Bishop Edward J. Konieczny of Oklahoma told a convention news briefing that "when the statement was read, it was clear to everyone in the house that this was not a statement of division."

Rather, "it was a statement of unity and acknowledging and recognizing that we have listened to one another intently and we've done that with open hearts and mind, and that there was a thankfulness for that on the part of all. That particular statement was not intended to be anything other than them sharing with the wider communion that we are working together on this difficult issue," he added.

Bishop James Mathes of San Diego agreed, adding that Lillibridge's statement "was offered in a loving and appreciative way of the conversation we had."

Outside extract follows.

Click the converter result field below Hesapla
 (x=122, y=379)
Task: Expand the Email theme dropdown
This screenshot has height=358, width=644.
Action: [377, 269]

It included "clarity of where they are, but also in appreciation for the listening [that went on] in earlier conversations in the last few days."

Read it all.

The Bishop of Newark Offers some Reflections on General Convention 2009

We are coming into the home stretch of this General Convention. We finish late Friday afternoon. Today a balanced budget for The Episcopal Church was passed in both the House of Deputies and the House of Bishops. There were no amendments to the budget, although some were proposed in the House of Deputies. There was virtually no discussion on the budget in the House of Bishops. It was a moment of legislative whiplash which, I suppose, reflected the feeling of futility that nothing could be changed. The lack of debate also honored the extraordinary work of the Program, Budget and Finance Committee that had the onerous task of balancing the budget that at one point was $24 million dollars in deficit. Many cuts were made, which means that lots of departments across the church have been reduced; and many staff jobs have been eliminated. There is a lot of hurt and loss to all of this -- and I don't think any of us really know the implication and impact of this yet.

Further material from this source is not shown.